Sejak pertama kali menjalin hubungan sebagai kekasih, aku dan Rizka menjalani hubungan tidak berbeda dengan pasangan kekasih lainnya. Bahkan bisa dibilang kami termasuk golongan yang sering berantem dan sangat sulit untuk akur dalam waktu yang lama. Hampir setiap kali berkomunikasi (selalu) diselangi dengan cekcok meski hanya berlangsung singkat dan akur kembali pada akhirnya. Terkadang, kalau boleh jujur, kami berdua sering merasa iri melihat pasangan lainnya yang bisa adem ayem setiap bertemu, berkomunikasi, dan hal sejenis lainnya.
Empat tahun (lebih tepatnya tiga tahun sekian bulan) tentu bukanlah waktu yang singkat untuk sebuah hubungan tak resmi seperti pacaran.

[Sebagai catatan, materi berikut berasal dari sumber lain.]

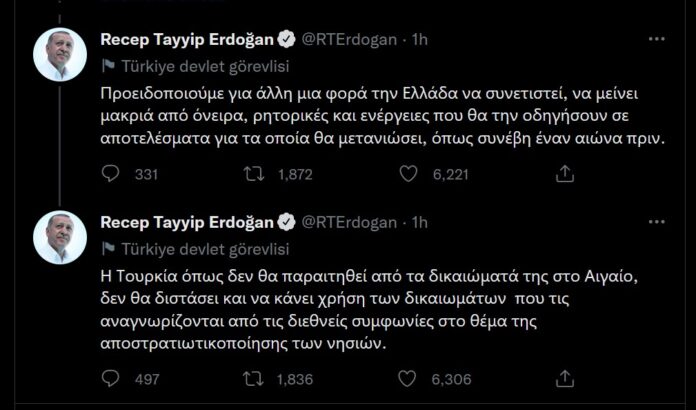This screenshot has height=410, width=696.
Task: Reply to the first tweet about Greece
Action: point(112,174)
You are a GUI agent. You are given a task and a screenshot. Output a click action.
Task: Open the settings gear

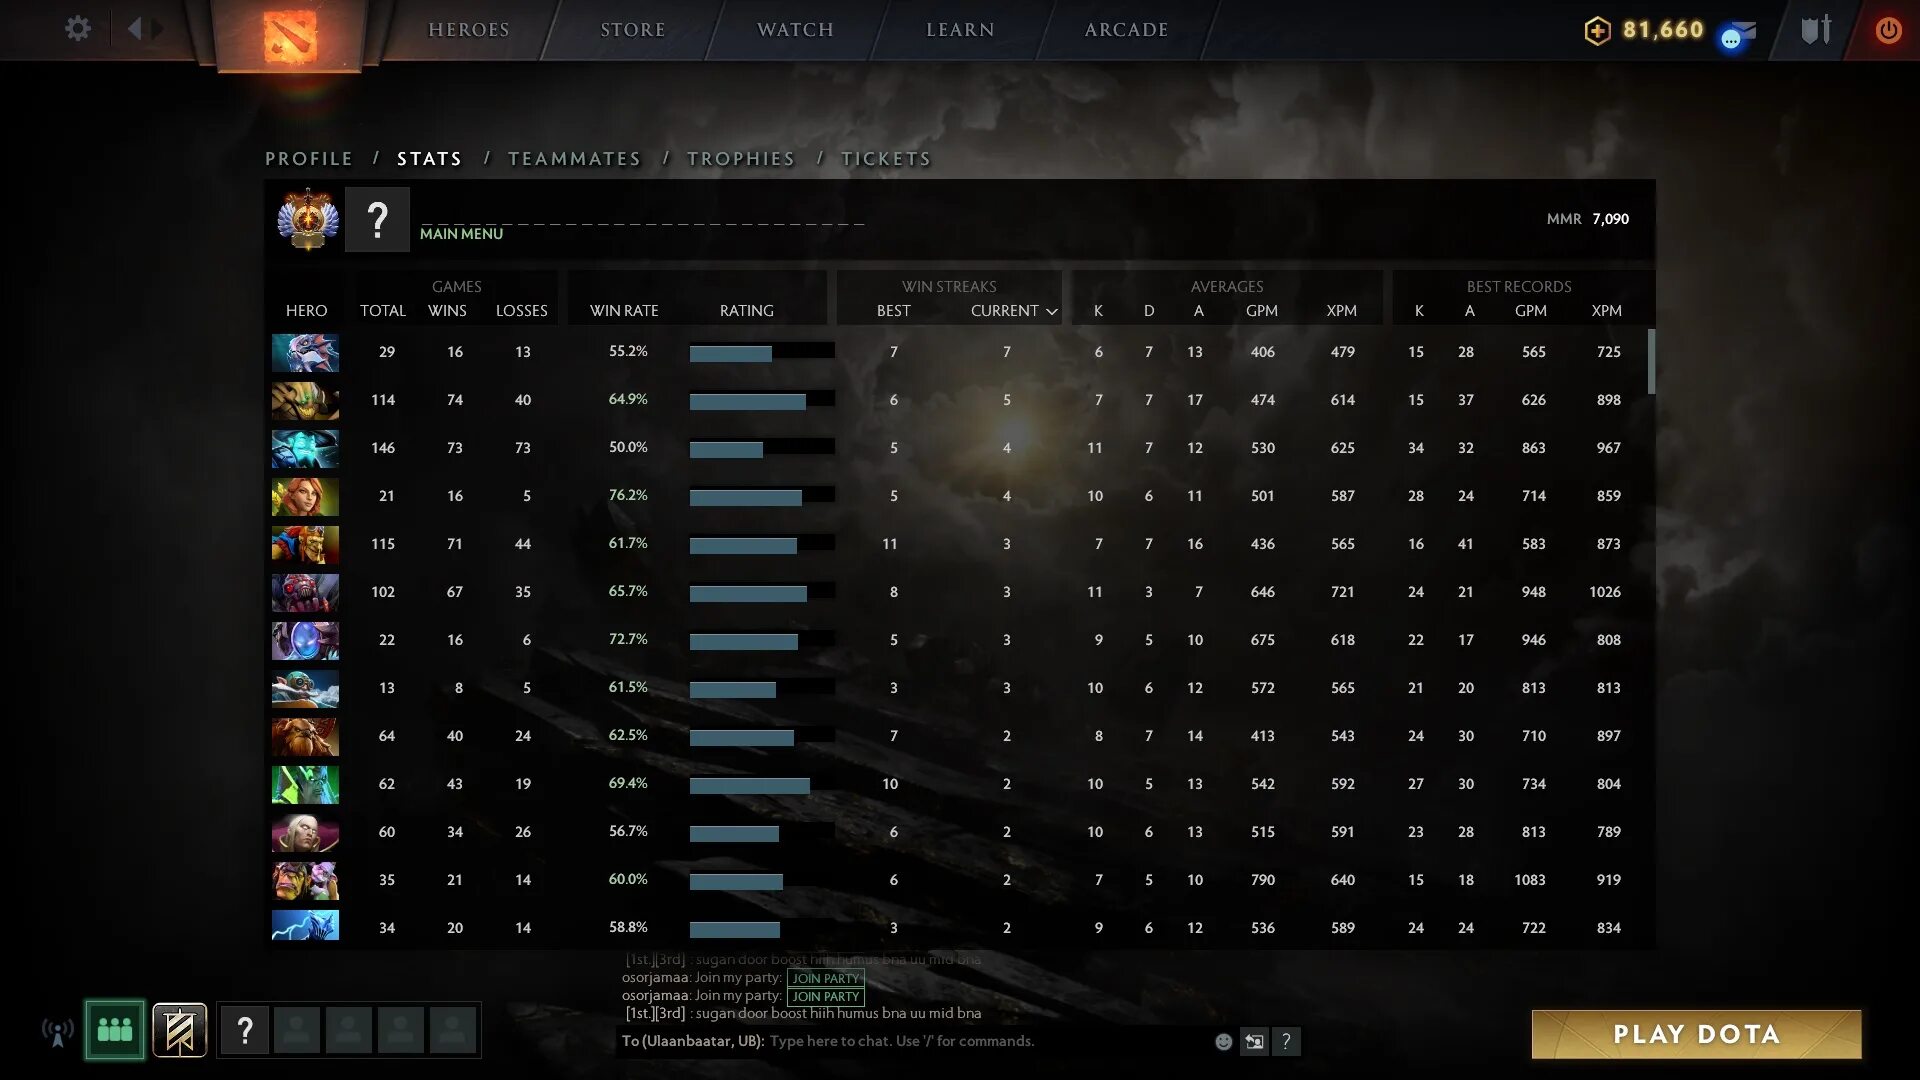[x=78, y=29]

Dan di usia yang masih dalam tahap menuju kematangan pemikiran, tentu sangat sulit untuk bisa mempertahankan status pacaran selama itu tanpa pernah berakhir apalagi mengingat kami sama-sama memiliki sifat keras kepala dan tidak mau mengalah. Kesamaan sifat ini mungkin yang membuat kami sering cekcok, tapi, tidak pernah berakhir dengan kesepatakan putus dari kedua belah pihak.

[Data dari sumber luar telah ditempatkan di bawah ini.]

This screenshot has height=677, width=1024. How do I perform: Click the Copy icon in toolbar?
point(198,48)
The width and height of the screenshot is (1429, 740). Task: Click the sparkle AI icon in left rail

Kembali ke awal lagi, setelah pacaran selama empat tahun, bertemu dengan orang tua dari pacar tentu hal yang sangat ditunggu-tunggu, apalagi momennya bisa dibilang menjadi momen yang dinantikan oleh kebanyakan pasangan untuk mengenalkan pasangan mereka kepada keluarganya. Dan aku pun menantikan momen tersebut dengan perasaan campur aduk, antara senang, kembira, dan juga gugup plus takut. Wajar dong, toh ini pertemuan pertama dengan keluarga dia setelah berpacaran selama itu siapa juga yang gak merasa gugup.
Gak perlu dibahas lebih lanjut gimana keadaan dan kondisi saat dimana aku bertemu dan membaur bersama orang tuanya Rizka. Intinya, orang tua mereka menerima aku dan bisa mengendalikan situasi. Mengingat aku yang pada waktu itu terlihat gugup dan kebingungan, tapi mereka bisa mencairkan suasanya. Pokoknya, pertemuan pada hari itu gak meninggaklan penyesalan deh buat aku.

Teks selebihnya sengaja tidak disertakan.